Let me briefly summarize his major points. If you understand what those points are, you'll be in a better position to judge whether this book is right for you.
1. You can be impressed by the complexity and beauty of the world around you without believing in God.
2. Smart people (and almost all scientists you've ever heard of) don't believe in God.
3. Religious people are a threat to smart people and scientific inquiry.
4. Arguments for religious beliefs deserve no special respect.
5. The theological, philosophical and historical arguments for God's existence don't impress Professor Dawkins in logical or scientific terms.
6. The enormity of the Universe suggests that God (if He exists) is highly unlikely.
7. Morality doesn't need religion to be pursued.
8. Reading the Bible or Koran will incite you to behave in monstrous ways, such as by destroying those you perceive as being opposed to your religion.
9. Many arguments against atheists are based on faulty information.
10. Many religious people are very hostile to everyone who is not of their beliefs.
11. Religious experience is based on people being ignorant of the facts or deluding themselves with wishful thinking.
11. Creationism (and Intelligent Design) are harmful beliefs.

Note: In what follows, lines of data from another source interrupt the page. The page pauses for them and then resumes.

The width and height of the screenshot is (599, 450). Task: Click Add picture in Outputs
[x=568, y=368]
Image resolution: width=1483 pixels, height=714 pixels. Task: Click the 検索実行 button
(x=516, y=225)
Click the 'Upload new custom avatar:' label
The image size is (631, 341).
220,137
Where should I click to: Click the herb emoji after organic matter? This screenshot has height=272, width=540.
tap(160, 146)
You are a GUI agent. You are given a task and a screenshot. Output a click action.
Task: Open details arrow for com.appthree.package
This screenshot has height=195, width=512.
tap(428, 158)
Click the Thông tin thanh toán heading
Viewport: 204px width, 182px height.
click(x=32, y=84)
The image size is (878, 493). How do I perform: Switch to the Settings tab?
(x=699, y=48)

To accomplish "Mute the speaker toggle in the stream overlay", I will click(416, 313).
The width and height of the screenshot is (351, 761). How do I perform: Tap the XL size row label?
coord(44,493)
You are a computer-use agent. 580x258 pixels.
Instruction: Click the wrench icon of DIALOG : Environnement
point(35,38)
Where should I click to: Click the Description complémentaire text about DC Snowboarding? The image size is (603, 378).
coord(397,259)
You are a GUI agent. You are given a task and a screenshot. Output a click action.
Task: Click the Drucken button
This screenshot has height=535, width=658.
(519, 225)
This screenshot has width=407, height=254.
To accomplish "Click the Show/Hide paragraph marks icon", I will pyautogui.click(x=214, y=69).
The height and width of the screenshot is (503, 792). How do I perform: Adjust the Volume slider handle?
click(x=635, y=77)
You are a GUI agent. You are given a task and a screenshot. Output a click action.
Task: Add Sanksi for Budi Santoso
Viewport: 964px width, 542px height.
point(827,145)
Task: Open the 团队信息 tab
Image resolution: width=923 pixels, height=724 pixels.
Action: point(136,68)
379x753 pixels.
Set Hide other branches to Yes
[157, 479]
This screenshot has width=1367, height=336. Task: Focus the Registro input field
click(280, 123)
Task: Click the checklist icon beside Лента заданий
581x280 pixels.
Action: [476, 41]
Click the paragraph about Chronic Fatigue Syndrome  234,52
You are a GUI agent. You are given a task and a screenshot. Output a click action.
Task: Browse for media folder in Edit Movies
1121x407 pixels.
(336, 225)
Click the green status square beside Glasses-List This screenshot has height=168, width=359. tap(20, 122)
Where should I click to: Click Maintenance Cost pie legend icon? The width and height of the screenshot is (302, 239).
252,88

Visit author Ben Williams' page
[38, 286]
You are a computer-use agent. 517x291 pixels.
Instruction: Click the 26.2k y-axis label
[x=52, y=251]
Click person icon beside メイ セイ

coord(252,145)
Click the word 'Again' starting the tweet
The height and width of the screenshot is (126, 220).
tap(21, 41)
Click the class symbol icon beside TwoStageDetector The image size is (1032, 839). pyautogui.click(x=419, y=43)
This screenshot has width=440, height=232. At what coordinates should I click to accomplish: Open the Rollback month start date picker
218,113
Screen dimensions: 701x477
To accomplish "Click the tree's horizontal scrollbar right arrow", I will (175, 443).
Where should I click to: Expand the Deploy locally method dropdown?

12. Having more people not believe in God will create room for better living and thinking.
13. Children should be protected from being taught religious beliefs by their parents.
As I read the book, I felt like I was seeing the thoughts of someone who can only see the world through the filter of the scientific method and the latest scientific "facts" and theories. Having seen how often scientific "fact" turns out to be wrong (as pointed out by other scientists a few years later), I find that single filter to be a fragile basis for determining if God exists . . . especially when Professor Dawkins doesn't employ the scientific method in his search for an answer. That suggests that Professor Dawkins is simply trying to defend his beliefs, something we are all entitled to do.
As a trained historian, I was struck by how much weight he puts on some historians' perceptions of whether or not certain biblical events took place or not. Historians are usually aware that getting things right over thousands of years is pretty near impossible for them to do.
As a student of the Bible, I also think that Professor Dawkins is better at picking at particular passages than he is at reading the overall message of the Bible. In places, we are told that God has superseded the old and replaced the old with new rules, for example. Thus, we shouldn't follow the old rules. Many of the extremes Professor Dawkins points out are superseded rules in the Christian faith.
Professor Dawkins is on solid ground where he points out that most believers have never read their own holy books and often hold opinions that are contrary to what those books say. Based on those erroneous opinions, extreme behavior that is not called for in the holy books is pursued. That's clearly regrettable.
What's the basic point? Davy Crockett probably said it best. "Be sure you're right. Then go ahead." Too many people are assuming that first step (that they are right), rather than checking out their understanding before acting.
I didn't find that believing in God is a delusion after reading this book. If that's what you want to learn, you may find that reading this atheist's arguments will convince you that your faith is justified. Or you could simply reaffirm your faith in some other way.
If you want to explore whether to become an atheist, I suspect you can find a better book than this one. I haven't read one so I cannot make a recommendation in that regard.
Ultimately, I suspect that the tone of the book in downgrading religion and religious impulses is heavily influenced by the often obnoxious treatment that Professor Dawkins has received from religious people who oppose his views on evolution and genetics. I hope he will learn to forgive them.